Simon Perril is the author of
several books, including his investigation of early film Nitrate. (See here for one of those poems on Pages when it was more strictly a
blogzine, a condition to which it might return in time, I hope.) He is also an astute critic, with
one of the finest pieces on Iain Sinclair tucked away in an academic journal,
and (more publicly) the necessary and well-edited Salt Companion to John James to his name.
And here comes Archilochus on the Moon, published in 2013 by Shearsman Books. It is
an excellent book, as I hope to show.
First Archilochus. Archilochus is the
first named classical Greek lyric poet, so this exploration could be regarded
as a return to a poetic origin (as, in its analogous way, could Erin Moure’s
exploration of the troubadour archives). But it doesn’t feel like that, since
he is invented anew and the epigraph of the book takes (whether the prophecy is
Perril’s fanciful invention or not) the words of the Delphic Oracle (an
instrument of much Greek colonial expansionism, either as permission or excuse)

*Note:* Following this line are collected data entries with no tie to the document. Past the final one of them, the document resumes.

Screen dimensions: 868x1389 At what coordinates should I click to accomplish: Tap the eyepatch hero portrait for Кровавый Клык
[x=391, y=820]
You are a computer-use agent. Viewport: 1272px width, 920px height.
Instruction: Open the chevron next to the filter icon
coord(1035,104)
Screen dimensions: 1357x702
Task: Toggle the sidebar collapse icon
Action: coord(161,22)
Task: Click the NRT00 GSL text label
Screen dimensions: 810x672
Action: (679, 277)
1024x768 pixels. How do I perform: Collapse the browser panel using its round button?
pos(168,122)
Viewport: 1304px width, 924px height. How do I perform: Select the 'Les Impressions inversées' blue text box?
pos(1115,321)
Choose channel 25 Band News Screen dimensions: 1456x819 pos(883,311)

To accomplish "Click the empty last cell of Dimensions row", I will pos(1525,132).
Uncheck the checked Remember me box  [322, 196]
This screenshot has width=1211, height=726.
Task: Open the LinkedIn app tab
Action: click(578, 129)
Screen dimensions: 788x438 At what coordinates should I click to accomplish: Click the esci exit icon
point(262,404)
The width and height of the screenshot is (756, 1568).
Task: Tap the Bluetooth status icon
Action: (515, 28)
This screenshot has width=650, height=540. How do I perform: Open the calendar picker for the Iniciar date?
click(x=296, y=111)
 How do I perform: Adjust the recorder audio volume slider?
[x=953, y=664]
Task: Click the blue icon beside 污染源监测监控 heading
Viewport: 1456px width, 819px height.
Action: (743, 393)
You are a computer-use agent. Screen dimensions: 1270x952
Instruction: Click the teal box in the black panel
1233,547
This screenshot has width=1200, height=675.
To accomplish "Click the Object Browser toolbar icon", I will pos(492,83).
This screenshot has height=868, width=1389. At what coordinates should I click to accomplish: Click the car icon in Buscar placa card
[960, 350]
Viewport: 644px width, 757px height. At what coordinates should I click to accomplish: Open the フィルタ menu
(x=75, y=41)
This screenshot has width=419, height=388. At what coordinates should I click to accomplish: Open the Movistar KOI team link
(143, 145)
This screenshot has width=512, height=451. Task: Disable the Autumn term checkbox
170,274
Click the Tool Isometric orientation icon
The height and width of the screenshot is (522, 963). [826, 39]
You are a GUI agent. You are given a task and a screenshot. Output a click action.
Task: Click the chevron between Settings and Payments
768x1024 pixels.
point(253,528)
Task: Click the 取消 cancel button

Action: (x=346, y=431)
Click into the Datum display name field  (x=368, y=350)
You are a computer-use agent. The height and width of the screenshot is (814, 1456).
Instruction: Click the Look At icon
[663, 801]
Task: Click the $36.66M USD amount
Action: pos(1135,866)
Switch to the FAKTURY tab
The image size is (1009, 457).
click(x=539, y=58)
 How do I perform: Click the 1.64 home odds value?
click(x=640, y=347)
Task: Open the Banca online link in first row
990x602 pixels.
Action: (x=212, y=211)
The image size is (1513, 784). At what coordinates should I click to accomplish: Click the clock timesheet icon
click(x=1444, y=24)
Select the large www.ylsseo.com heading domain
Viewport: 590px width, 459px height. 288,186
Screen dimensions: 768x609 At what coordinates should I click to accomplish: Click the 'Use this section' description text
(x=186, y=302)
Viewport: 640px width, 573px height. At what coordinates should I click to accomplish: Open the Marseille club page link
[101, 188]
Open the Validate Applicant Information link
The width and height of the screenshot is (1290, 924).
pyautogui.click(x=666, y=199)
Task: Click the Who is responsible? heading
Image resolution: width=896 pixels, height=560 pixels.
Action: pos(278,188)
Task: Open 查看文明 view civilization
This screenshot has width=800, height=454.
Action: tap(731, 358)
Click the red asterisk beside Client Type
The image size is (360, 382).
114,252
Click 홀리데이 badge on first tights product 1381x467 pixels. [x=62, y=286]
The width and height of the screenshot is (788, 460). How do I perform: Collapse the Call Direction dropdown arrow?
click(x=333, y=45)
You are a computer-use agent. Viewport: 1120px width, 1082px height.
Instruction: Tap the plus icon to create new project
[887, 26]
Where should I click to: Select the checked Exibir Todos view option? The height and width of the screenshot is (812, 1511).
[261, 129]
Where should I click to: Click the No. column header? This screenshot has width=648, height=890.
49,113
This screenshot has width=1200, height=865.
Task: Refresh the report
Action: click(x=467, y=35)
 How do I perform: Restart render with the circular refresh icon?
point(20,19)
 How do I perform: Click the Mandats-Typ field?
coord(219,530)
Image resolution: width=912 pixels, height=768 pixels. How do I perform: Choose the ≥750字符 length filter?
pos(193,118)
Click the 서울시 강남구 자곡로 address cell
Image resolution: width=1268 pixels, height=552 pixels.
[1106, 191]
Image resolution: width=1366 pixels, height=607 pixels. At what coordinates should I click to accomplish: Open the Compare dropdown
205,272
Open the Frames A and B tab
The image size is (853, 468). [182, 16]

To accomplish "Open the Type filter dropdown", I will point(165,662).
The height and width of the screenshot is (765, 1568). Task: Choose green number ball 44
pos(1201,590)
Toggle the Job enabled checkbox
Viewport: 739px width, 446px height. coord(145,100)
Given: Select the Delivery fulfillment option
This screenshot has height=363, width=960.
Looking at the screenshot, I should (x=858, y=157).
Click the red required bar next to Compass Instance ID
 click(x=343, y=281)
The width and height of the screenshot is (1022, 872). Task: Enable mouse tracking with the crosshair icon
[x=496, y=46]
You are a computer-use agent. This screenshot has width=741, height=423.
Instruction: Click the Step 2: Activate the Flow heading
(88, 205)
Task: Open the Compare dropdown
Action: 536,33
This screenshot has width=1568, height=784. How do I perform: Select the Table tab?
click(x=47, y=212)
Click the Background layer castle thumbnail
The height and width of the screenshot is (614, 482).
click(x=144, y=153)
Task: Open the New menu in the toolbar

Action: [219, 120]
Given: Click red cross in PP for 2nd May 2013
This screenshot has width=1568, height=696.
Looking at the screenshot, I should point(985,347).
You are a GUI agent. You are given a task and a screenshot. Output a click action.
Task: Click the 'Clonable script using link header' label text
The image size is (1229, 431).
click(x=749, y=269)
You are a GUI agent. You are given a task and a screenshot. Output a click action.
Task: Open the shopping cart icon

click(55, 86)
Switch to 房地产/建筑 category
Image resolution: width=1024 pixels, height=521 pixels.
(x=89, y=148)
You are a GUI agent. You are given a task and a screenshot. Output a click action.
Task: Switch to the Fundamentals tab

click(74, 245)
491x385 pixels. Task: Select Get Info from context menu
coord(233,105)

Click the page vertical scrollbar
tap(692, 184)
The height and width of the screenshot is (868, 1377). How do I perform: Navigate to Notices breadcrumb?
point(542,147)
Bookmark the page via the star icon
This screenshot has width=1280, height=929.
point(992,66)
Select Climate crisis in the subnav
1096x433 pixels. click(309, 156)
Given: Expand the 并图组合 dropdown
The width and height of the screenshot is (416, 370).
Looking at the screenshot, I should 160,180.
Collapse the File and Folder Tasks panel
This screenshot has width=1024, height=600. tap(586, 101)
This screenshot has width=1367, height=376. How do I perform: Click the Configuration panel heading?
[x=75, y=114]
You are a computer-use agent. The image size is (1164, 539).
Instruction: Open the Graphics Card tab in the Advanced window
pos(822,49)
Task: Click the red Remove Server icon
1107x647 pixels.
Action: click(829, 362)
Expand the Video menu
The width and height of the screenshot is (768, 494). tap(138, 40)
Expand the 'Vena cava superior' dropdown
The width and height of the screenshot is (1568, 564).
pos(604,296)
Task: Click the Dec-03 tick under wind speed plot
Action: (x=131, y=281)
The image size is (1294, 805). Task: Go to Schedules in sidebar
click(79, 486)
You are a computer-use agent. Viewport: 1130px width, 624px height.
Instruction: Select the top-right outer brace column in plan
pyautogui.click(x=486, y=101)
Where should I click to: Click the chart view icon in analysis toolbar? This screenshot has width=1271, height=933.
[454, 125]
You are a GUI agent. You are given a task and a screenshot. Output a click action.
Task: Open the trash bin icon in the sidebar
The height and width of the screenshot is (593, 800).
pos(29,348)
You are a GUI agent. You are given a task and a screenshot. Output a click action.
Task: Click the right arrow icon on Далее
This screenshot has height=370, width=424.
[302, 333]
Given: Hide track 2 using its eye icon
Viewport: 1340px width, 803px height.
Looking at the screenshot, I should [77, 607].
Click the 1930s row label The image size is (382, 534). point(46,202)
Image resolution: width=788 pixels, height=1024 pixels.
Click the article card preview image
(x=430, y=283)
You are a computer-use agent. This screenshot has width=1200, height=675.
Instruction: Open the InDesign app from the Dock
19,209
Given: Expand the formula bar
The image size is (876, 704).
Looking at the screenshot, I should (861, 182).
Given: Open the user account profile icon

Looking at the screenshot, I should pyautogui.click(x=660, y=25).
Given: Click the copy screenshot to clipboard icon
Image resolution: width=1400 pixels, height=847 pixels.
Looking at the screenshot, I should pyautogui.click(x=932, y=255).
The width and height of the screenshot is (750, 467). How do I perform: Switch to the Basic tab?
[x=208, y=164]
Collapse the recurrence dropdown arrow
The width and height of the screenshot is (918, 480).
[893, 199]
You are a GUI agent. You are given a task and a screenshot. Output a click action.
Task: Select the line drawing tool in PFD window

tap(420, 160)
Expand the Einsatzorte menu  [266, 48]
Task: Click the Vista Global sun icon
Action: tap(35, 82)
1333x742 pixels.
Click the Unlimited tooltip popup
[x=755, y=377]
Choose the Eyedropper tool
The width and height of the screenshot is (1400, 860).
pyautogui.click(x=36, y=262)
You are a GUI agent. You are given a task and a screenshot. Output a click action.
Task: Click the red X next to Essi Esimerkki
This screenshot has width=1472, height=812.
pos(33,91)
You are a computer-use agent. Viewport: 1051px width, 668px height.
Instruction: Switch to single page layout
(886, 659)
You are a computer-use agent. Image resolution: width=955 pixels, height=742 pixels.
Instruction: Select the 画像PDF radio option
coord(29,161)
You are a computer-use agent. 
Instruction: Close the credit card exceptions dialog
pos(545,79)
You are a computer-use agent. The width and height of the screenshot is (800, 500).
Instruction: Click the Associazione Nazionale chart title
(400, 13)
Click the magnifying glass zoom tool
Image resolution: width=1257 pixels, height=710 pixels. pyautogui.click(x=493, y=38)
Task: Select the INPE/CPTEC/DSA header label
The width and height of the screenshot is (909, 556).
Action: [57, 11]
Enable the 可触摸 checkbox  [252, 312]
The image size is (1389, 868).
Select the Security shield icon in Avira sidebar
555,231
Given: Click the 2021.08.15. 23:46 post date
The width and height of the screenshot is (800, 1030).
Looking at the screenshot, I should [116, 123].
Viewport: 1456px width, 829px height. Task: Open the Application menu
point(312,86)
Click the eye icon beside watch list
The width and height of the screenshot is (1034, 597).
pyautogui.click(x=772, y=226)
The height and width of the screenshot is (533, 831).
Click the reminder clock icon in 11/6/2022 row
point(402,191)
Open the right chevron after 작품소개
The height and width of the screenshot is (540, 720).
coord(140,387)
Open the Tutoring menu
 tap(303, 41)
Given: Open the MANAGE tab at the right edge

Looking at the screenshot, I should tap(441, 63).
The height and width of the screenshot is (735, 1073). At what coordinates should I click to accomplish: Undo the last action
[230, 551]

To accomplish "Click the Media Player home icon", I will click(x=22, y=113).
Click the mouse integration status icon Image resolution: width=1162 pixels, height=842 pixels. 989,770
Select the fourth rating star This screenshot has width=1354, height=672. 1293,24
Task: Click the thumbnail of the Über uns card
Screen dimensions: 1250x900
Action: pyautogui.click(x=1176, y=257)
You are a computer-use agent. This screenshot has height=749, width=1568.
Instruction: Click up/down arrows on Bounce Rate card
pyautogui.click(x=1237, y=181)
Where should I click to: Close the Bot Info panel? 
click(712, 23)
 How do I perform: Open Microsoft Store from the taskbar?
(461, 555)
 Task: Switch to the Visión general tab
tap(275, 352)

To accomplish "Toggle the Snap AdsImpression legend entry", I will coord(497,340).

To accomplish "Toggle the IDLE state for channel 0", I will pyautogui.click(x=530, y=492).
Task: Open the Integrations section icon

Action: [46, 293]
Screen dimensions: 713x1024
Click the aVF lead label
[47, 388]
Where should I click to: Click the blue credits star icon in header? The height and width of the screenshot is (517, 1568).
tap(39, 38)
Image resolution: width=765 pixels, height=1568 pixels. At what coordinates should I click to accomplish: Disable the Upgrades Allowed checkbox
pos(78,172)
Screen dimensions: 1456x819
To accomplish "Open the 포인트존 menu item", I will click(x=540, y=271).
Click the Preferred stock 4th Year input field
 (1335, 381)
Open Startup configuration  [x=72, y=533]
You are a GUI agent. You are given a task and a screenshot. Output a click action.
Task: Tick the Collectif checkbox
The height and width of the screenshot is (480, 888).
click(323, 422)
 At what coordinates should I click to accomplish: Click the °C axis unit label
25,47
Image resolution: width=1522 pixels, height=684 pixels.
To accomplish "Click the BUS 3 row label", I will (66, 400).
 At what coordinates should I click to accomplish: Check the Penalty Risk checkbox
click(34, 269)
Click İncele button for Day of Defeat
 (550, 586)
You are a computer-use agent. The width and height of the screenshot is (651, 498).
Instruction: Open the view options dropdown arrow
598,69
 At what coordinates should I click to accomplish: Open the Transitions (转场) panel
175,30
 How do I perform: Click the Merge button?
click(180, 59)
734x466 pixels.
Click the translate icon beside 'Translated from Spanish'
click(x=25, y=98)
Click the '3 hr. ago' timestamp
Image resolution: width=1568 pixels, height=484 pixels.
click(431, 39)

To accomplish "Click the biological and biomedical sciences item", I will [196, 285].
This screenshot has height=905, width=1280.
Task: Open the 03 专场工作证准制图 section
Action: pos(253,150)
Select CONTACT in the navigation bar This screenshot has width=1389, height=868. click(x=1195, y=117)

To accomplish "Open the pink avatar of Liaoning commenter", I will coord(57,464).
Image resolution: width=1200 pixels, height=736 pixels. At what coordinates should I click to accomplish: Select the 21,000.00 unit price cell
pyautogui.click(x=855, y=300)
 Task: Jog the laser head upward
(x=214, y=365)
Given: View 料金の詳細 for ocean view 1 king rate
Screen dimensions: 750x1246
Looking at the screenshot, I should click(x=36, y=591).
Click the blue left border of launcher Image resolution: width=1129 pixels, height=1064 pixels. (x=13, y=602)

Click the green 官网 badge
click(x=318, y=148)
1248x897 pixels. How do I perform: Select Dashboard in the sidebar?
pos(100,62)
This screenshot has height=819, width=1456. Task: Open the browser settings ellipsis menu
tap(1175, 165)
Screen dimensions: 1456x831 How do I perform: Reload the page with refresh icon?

quite literally: ‘Announce to the Parians, Archilochus, that I bid you found a
conspicuous city on the moon.’ (Perril 2013: 6) This book shows Archilochus –
the lyrics hint at the absent epic beyond – doing just that, though it feels immediately
more like exile (the mood reminds me of the Tristia
of Ovid, texts I used, or rather my fictional poet, René Van Valckenborch,
used, in A Translated Man, in a way I
recognise here). However, the little that is know about the historical
Archilochus is summed up neatly in Perril’s ‘Grapsing a Nettle Tongue: An
Afterward(s)’: ‘He was a soldier, part slave part aristocrat, who took part in
the earliest colonial expeditions. His father, Telesicles, after consulting the
oracle at Delphi, led the first colonising mission from Paros to Thasos…. His companion was Lycambes, who later agreed to
the engagement of Archilochus and his eldest daughter Neobulé – and later, for
reasons unknown, broke that arrangement.’ (Perril 2013: 91)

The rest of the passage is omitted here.